(Source material)

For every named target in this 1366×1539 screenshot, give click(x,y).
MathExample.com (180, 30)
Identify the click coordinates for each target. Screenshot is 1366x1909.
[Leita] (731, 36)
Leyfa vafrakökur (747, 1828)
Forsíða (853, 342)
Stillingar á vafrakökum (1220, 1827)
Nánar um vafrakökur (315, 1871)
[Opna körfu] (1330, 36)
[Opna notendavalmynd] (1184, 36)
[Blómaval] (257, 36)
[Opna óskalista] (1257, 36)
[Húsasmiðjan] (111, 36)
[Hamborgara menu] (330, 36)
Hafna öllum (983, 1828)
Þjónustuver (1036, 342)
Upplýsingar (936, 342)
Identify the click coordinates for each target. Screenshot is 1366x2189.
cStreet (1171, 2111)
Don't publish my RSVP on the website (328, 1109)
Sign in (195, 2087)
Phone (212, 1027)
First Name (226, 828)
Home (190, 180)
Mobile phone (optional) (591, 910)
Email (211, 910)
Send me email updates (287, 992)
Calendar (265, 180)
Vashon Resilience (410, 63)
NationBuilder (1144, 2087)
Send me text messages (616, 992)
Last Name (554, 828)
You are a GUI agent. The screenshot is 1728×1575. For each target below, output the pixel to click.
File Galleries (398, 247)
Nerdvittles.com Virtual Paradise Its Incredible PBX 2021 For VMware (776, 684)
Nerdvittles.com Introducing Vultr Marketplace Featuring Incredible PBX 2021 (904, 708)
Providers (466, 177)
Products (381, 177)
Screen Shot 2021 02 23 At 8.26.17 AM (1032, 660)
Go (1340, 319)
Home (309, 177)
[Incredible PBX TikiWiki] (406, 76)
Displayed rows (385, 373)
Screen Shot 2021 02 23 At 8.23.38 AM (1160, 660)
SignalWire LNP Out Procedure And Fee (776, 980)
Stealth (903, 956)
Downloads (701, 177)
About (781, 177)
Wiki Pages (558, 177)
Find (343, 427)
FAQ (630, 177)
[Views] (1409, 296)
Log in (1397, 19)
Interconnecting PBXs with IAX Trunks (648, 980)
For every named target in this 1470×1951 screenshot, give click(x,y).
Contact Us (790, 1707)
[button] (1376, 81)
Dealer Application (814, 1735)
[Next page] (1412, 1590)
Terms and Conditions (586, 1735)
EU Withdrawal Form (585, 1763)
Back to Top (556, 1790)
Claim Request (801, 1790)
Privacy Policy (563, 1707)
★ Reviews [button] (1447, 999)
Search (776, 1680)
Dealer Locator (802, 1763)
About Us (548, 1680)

(End Source material)

◆ Exercise objective: Write out an exact copy of every record shown above.

◆ Answer to the exercise:
For every named target in this 1366×1539 screenshot, give click(x,y).
MathExample.com (180, 30)
Identify the click coordinates for each target. Screenshot is 1366x1909.
[Leita] (731, 36)
Leyfa vafrakökur (747, 1828)
Forsíða (853, 342)
Stillingar á vafrakökum (1220, 1827)
Nánar um vafrakökur (315, 1871)
[Opna körfu] (1330, 36)
[Opna notendavalmynd] (1184, 36)
[Blómaval] (257, 36)
[Opna óskalista] (1257, 36)
[Húsasmiðjan] (111, 36)
[Hamborgara menu] (330, 36)
Hafna öllum (983, 1828)
Þjónustuver (1036, 342)
Upplýsingar (936, 342)
Identify the click coordinates for each target. Screenshot is 1366x2189.
cStreet (1171, 2111)
Don't publish my RSVP on the website (328, 1109)
Sign in (195, 2087)
Phone (212, 1027)
First Name (226, 828)
Home (190, 180)
Mobile phone (optional) (591, 910)
Email (211, 910)
Send me email updates (287, 992)
Calendar (265, 180)
Vashon Resilience (410, 63)
NationBuilder (1144, 2087)
Send me text messages (616, 992)
Last Name (554, 828)
You are a GUI agent. The screenshot is 1728×1575. For each target below, output the pixel to click.
File Galleries (398, 247)
Nerdvittles.com Virtual Paradise Its Incredible PBX 2021 For VMware (776, 684)
Nerdvittles.com Introducing Vultr Marketplace Featuring Incredible PBX 2021 (904, 708)
Providers (466, 177)
Products (381, 177)
Screen Shot 2021 02 23 At 8.26.17 AM (1032, 660)
Go (1340, 319)
Home (309, 177)
[Incredible PBX TikiWiki] (406, 76)
Displayed rows (385, 373)
Screen Shot 2021 02 23 At 8.23.38 AM (1160, 660)
SignalWire LNP Out Procedure And Fee (776, 980)
Stealth (903, 956)
Downloads (701, 177)
About (781, 177)
Wiki Pages (558, 177)
Find (343, 427)
FAQ (630, 177)
[Views] (1409, 296)
Log in (1397, 19)
Interconnecting PBXs with IAX Trunks (648, 980)
For every named target in this 1470×1951 screenshot, give click(x,y).
Contact Us (790, 1707)
[button] (1376, 81)
Dealer Application (814, 1735)
[Next page] (1412, 1590)
Terms and Conditions (586, 1735)
EU Withdrawal Form (585, 1763)
Back to Top (556, 1790)
Claim Request (801, 1790)
Privacy Policy (563, 1707)
★ Reviews [button] (1447, 999)
Search (776, 1680)
Dealer Locator (802, 1763)
About Us (548, 1680)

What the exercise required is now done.